Would you repeat the listing exactly, without any of its images?
■ ■ ■ ■ ■
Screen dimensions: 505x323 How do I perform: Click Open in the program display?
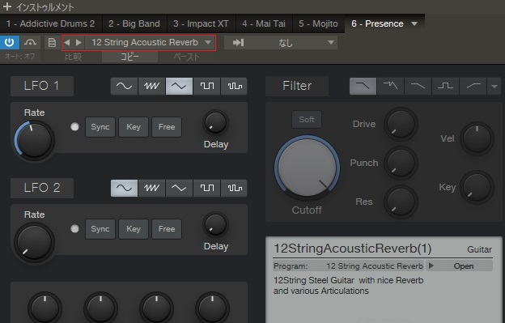(x=463, y=266)
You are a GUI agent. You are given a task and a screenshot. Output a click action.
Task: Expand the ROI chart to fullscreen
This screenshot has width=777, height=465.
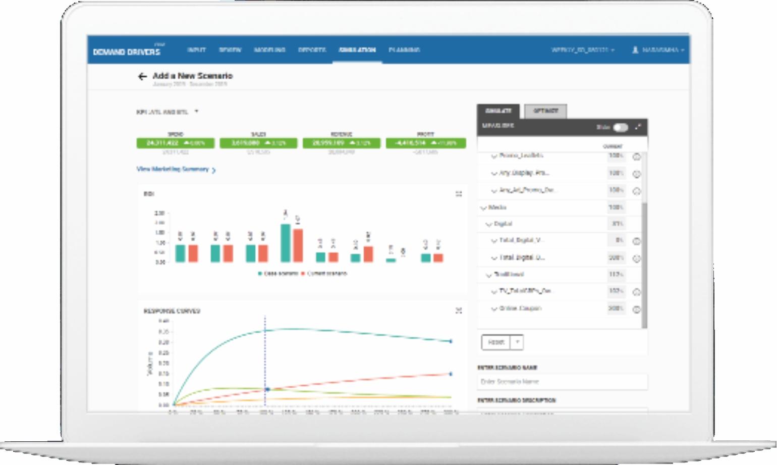(459, 194)
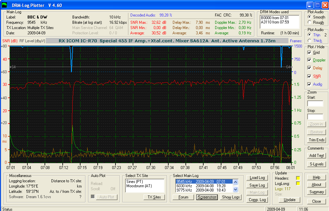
■ ■ ■ ■ ■
**Answer area:**
Screen dimensions: 505x323 How do I perform: Click Open in the program display?
(x=463, y=266)
You are a GUI agent. You are given a task and a screenshot. Output a click action.
Task: Expand the ROI chart to fullscreen
This screenshot has width=777, height=465.
(459, 194)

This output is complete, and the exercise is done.